Jessica Burley, sustainability and parking manager for the Town of Breckenridge and chair of Colorado Communities for Climate Action, criticized the utility’s incentive structure and the company’s requested return on equity (which she cited at 10.75%). She said regulatory incentives that reward investment in long‑lived gas assets can transfer household wealth to shareholders and urged the PUC to tie any higher returns to measurable improvements in reliability and affordability.

Several commenters raised the company’s recent profitability and executive pay. “When a company is profitable enough to pay its CEO $16,000,000, it has resources,” said Desi Parker, an Xcel customer from Monte Vista, describing the San Luis Valley as a low‑income area that would be disproportionately affected by higher rates.

Local officials also spoke. Clear Creek County Commissioner George Marlin asked the commission to scrutinize whether proposed gas projects are consistent with Colorado law and the state’s climate goals and said Xcel had addressed about 17,000 pipeline leaks since 2023 — a statistic he cited as evidence of continuing system problems. “These reductions cannot be achieved by building more gas infrastructure,” Marlin said.

Business and small‑business groups raised affordability concerns for employers. Donnie Clemons, executive director of Good Business Colorado, urged the commission to link returns above floor levels to measurable reliability and affordability improvements and noted thousands of Coloradans were behind on utility bills as of November 2025.

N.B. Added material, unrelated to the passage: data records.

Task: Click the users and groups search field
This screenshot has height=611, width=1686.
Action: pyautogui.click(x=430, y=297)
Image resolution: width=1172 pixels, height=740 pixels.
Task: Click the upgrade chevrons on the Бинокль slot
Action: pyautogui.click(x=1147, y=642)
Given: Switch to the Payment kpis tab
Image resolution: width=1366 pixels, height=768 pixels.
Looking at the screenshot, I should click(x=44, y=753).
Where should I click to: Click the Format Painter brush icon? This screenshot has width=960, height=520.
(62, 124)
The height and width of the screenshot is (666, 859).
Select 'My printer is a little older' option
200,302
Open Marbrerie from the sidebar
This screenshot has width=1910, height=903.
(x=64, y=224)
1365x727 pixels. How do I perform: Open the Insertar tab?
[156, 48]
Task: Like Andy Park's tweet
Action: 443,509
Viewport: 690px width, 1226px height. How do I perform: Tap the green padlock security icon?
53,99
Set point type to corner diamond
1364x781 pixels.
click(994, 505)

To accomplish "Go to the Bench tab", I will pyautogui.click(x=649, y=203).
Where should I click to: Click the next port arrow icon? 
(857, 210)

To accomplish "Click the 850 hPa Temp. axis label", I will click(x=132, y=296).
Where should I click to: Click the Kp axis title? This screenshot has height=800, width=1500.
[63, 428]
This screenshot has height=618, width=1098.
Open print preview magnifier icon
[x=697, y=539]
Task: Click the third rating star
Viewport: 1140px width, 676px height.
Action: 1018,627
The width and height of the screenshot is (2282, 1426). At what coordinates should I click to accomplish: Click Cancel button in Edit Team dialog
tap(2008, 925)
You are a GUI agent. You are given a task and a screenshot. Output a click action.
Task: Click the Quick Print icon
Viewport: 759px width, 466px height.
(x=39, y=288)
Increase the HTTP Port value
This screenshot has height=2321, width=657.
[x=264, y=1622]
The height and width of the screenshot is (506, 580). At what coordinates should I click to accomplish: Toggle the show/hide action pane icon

Commenters framed the rate request as both a near‑term affordability issue and a longer‑term planning question about whether customers should finance investments that may become stranded as Colorado shifts to cleaner heating technologies. No formal action or vote was taken at the hearing; commissioners listened but did not engage in dialogue during public comment, consistent with the PUC’s role while the case proceeds to evidentiary hearings in July.

The PUC will accept written comments through its e‑filing system and plans a second virtual public comment hearing on July 28. The commission expects to rule on the case in late summer after evidentiary hearings and further filings.